## SOURCE EXTRACT
If after the elimination there is only one possible agent left, then the agent identification is successful. If however there is more than one possible agent, then the identification has failed and the target agent will not be merging its graph with the agent at that location.

3.6.3 Graph merging

Once the target agent has identified the agent within its local vision, they can merge their graphs. Let us say that the strategist has identified the agent in the target agent’s local vision as agent 2. If the agent ID (which is given to every agent by the game server) of the target agent is lower than that of agent 2, than agent 2’s graph will be merged into the target agent’s. If the target agent’s ID is higher, than it is vice versa [19, Chapter 15.2].

Let us assume that the target agent has agent ID 1, meaning that agent 2’s graph will be merged in the target agent’s. To merge the target agent’s graph, graph 1, and agent 2’s graph, graph 2, the strategist passes both graph objects as arguments to the function merge_graphs() along with both agent’s IDs and the offset (location of agent 2 as seen from the target agent’s perspective).

Now the initial step is to calculate the shift that the coordinates of the nodes in graph 2 have to make to adjust to the coordinate system of graph 1. Because both graph’s coordinate systems do not have their (0, 0) coordinate at the same node, this shift has to be calculated. The shift is the coordinate of the target agent’s current location in graph 1 plus the offset (which is given as an argument to the merge function) minus the coordinates of agent 2’s current location in graph 2.

This shift is than applied to the coordinate of every node in graph 2 to calcu-late what their coordinates will be in graph 1. If that new coordinate is already

(25)

occupied by a node from graph 1, than graph 2’s node will transfer its information regarding terrain and things to graph 1’s node. The nodes are created in such a way that when its terrain is updated, it also stores the step at which it is updated, this way the most up-to-date terrain information can be chosen when merging graphs by comparing the step at which they were last updated. If there is not already a node at the location of graph 2’s node’s new coordinates, than that node will be added to graph 1. After all the nodes from graph 2 have been transferred to graph 1, the agents in graph2 will also shift their current coordinates and be added to graph 1.

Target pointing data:
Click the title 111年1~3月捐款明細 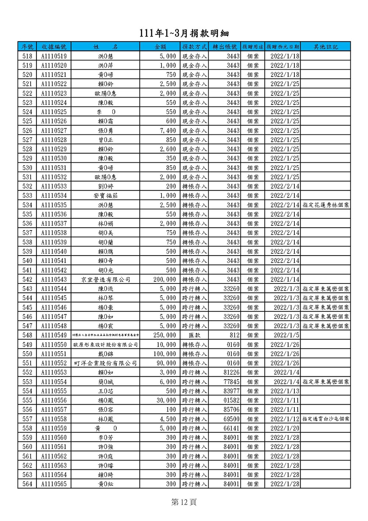(x=184, y=33)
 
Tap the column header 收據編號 (x=54, y=47)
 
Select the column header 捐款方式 (x=195, y=47)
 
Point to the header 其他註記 (x=325, y=47)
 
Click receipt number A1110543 (x=54, y=279)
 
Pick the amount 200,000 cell (x=164, y=279)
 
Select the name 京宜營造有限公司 (x=106, y=279)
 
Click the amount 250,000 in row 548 (x=164, y=335)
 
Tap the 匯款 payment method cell (x=195, y=335)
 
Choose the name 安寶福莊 (x=106, y=196)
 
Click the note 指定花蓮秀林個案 (x=326, y=205)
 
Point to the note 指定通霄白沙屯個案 (x=326, y=419)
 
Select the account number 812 (x=234, y=335)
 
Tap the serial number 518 (x=27, y=56)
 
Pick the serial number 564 (x=27, y=484)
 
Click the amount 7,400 (x=168, y=131)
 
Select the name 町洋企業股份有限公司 (x=106, y=363)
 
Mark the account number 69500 (x=231, y=419)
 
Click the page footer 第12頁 (x=184, y=502)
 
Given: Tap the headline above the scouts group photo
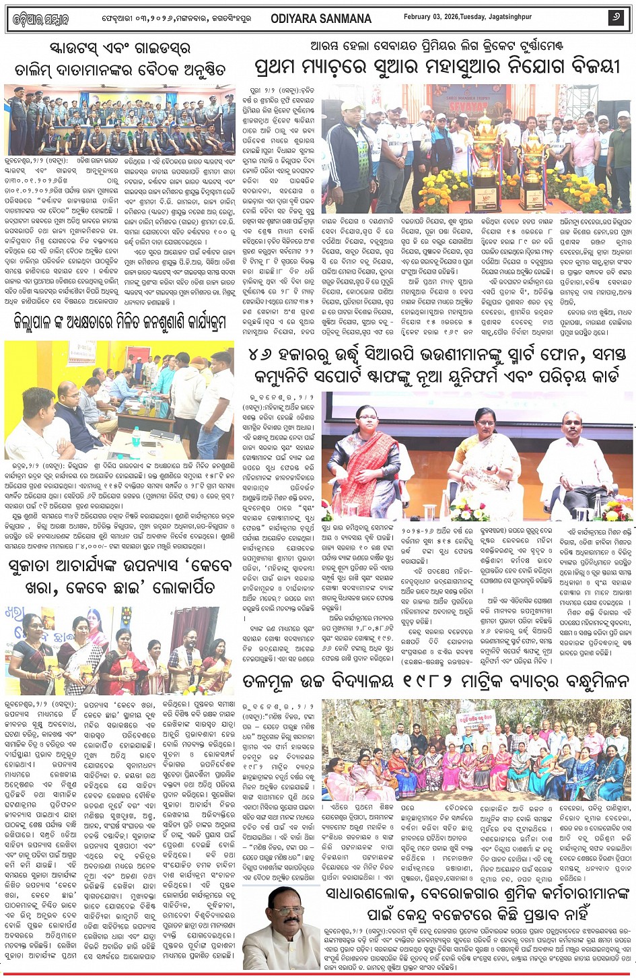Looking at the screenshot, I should click(120, 59).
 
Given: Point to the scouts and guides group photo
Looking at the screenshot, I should click(119, 121).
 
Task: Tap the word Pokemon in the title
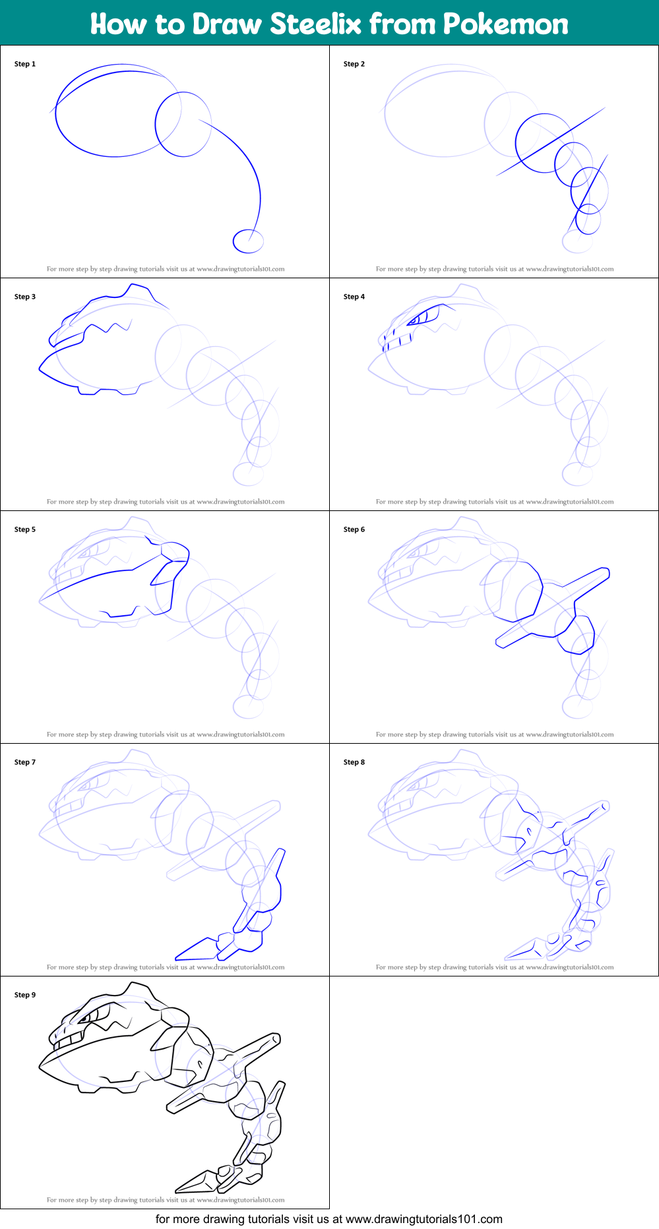[x=506, y=24]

## WORK TO DO
**a.** Answer these questions from the graph-merging passage:
(i) When the target agent's ID is lower than agent 2's, whose graph is merged into whose?
(ii) Which arguments does the strategist pass to merge_graphs()?
(iii) What does a node store when its terrain is updated?
**b.** Count the lines of the records that contain the word "cell", and reply with the number alone.

## SOLUTIONS TO THE PROBLEMS
**a.**
(i) Agent 2's graph is merged into the target agent's graph.
(ii) Both graph objects, both agents' IDs, and the offset (the location of agent 2 as seen from the target agent's perspective).
(iii) The step at which the terrain is updated.

**b.** 2